SELECTED EXTRACT below:
A small airline from a tiny South Pacific nation is going to great lengths to keep its crew and local population COVID-19 free. Nauru Airlines, the national carrier of Nauru, only has five planes, but those planes are getting treated with an antimicrobial shield that stops surface-borne viral contaminants like COVID-19 in its tracks for up to four weeks.
Nauru Airlines keeps a tiny nation connected
Nauru is a speck of land in a big ocean just 21 km² and is home to around 12,000 people. The island lies just a few miles south of the equator and is around 3,340 kilometers (or about four and a half hours flying time) from the nearest substantial city, Brisbane.
Nauru Airlines provides the only link between Nauru and cities like Brisbane. Besides the odd cargo service, Nauru Airlines is the only airline that regularly flies in and out of Nauru International Airport.
End of SELECTED EXTRACT.
Rewrite the Nauru Airlines piece starting at "A small airline" and ending at "Nauru International Airport.", swapping "Brisbane" for "Sydney".
STORED DATA below:
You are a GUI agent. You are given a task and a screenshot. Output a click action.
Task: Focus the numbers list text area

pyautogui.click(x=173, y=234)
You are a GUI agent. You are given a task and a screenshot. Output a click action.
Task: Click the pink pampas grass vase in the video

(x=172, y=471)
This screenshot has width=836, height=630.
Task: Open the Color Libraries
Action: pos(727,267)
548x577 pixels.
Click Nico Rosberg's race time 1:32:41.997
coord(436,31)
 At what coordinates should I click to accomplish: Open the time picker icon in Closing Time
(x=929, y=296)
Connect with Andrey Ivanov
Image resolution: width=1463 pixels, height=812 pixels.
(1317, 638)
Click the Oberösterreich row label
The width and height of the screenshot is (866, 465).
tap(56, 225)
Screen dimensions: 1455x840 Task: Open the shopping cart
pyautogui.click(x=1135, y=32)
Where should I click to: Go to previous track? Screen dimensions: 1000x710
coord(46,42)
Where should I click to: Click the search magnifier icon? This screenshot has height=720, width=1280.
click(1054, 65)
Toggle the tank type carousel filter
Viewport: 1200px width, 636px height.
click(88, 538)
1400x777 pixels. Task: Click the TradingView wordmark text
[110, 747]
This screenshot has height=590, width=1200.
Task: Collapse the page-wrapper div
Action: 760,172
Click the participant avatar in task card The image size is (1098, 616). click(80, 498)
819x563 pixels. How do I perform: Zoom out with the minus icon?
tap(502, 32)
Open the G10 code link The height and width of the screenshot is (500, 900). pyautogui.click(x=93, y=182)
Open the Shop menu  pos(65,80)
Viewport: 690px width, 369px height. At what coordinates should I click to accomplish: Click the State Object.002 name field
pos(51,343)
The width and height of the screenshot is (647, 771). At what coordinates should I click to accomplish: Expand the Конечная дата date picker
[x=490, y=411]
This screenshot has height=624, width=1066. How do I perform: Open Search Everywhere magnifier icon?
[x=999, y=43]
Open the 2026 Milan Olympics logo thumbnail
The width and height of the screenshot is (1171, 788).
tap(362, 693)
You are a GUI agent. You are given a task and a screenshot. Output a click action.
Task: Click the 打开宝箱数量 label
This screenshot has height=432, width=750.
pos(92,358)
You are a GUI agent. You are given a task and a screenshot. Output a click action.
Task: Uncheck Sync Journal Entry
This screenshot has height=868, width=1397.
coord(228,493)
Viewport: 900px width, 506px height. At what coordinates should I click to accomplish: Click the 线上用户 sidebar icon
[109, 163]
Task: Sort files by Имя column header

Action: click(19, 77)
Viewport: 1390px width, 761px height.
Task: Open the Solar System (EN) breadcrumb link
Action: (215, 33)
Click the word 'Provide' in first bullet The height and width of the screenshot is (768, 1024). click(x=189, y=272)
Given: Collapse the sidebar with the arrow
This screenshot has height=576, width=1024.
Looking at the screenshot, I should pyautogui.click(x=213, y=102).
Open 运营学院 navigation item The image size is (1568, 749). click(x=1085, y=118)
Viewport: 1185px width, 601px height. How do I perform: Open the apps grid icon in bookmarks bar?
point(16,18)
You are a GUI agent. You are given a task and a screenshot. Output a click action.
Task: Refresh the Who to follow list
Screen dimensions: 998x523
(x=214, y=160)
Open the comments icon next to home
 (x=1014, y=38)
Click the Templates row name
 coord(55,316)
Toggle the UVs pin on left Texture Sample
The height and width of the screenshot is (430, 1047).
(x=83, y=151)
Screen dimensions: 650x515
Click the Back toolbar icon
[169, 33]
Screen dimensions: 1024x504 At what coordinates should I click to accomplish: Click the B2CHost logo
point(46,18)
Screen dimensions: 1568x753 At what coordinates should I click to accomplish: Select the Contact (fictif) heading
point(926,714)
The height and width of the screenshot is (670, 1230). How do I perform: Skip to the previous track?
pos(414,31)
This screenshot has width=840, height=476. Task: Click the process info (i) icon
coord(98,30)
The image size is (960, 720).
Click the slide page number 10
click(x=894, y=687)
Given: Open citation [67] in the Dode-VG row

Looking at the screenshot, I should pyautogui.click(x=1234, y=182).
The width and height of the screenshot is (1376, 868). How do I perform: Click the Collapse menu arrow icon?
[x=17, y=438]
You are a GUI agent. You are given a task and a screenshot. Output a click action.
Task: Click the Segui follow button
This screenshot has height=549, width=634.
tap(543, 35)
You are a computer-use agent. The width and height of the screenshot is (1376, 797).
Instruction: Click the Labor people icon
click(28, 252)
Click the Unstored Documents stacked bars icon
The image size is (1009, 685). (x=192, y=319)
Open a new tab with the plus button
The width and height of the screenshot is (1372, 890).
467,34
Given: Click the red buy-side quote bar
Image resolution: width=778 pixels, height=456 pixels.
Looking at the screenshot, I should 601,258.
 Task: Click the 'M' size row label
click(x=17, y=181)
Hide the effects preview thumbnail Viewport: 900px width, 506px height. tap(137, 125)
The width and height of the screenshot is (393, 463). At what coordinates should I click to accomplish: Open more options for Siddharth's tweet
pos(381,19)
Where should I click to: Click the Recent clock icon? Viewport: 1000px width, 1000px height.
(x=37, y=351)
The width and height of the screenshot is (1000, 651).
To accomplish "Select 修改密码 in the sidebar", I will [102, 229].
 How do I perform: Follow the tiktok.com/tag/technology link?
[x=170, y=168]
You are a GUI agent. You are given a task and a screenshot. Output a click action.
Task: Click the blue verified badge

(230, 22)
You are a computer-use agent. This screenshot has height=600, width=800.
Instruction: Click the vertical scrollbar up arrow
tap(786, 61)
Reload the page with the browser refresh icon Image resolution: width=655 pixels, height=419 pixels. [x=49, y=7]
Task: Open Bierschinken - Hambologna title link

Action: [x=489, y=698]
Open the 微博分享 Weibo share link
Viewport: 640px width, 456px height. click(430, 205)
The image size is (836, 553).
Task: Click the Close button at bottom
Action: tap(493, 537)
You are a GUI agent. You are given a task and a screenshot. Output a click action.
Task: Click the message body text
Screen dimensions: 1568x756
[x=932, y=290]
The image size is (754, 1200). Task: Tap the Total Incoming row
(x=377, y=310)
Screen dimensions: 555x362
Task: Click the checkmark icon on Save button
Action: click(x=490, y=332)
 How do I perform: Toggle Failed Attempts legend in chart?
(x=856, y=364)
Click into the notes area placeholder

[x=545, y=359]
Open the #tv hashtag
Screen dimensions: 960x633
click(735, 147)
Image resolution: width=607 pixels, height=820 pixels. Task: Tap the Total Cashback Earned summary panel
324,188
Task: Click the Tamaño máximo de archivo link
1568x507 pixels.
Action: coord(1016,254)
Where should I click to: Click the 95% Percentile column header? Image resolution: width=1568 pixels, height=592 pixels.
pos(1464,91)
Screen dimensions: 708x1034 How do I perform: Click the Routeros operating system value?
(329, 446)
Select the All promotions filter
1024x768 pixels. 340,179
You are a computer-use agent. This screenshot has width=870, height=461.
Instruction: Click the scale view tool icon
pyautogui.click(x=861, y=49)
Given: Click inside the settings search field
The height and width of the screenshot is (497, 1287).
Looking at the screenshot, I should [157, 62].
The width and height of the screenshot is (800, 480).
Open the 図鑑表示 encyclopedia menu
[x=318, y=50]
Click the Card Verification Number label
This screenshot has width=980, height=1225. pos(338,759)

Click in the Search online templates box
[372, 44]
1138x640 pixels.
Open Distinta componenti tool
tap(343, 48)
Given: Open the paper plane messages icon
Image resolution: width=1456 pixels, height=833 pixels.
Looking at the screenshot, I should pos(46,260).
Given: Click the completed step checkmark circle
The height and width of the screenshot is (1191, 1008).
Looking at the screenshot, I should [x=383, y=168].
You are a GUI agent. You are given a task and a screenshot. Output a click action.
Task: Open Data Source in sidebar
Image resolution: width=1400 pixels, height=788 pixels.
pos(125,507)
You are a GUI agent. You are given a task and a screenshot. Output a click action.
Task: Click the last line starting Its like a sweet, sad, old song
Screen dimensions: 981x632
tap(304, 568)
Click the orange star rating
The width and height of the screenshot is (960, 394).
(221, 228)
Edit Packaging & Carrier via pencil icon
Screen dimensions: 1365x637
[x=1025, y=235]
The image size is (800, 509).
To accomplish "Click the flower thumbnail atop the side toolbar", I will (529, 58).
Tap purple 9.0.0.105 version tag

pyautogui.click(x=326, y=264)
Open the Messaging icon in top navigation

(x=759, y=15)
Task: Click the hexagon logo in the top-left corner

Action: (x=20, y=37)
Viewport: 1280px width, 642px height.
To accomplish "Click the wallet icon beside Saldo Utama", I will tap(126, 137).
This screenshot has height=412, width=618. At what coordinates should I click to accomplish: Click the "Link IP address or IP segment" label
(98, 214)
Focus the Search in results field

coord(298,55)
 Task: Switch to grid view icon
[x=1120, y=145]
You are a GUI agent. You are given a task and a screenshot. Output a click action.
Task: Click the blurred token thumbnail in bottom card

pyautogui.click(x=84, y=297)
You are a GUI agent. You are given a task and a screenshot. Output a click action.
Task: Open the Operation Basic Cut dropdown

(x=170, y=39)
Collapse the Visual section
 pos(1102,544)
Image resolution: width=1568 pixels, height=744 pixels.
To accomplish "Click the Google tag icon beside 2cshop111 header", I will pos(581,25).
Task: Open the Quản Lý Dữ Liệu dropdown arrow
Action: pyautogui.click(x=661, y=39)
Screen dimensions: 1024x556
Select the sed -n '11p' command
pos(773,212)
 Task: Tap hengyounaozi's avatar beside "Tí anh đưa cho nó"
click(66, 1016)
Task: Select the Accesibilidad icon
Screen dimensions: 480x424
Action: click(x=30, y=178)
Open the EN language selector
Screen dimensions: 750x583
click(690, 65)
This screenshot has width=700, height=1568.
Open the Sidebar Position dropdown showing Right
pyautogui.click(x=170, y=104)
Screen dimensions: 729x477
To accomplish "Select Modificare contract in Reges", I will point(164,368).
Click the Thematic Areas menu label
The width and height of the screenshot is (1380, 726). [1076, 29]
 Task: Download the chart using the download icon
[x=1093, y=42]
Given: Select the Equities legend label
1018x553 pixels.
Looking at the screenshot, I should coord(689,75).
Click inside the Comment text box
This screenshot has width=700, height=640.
End of STORED DATA.
YOUR RESPONSE:
A small airline from a tiny South Pacific nation is going to great lengths to keep its crew and local population COVID-19 free. Nauru Airlines, the national carrier of Nauru, only has five planes, but those planes are getting treated with an antimicrobial shield that stops surface-borne viral contaminants like COVID-19 in its tracks for up to four weeks.
Nauru Airlines keeps a tiny nation connected
Nauru is a speck of land in a big ocean just 21 km² and is home to around 12,000 people. The island lies just a few miles south of the equator and is around 3,340 kilometers (or about four and a half hours flying time) from the nearest substantial city, Sydney.
Nauru Airlines provides the only link between Nauru and cities like Sydney. Besides the odd cargo service, Nauru Airlines is the only airline that regularly flies in and out of Nauru International Airport.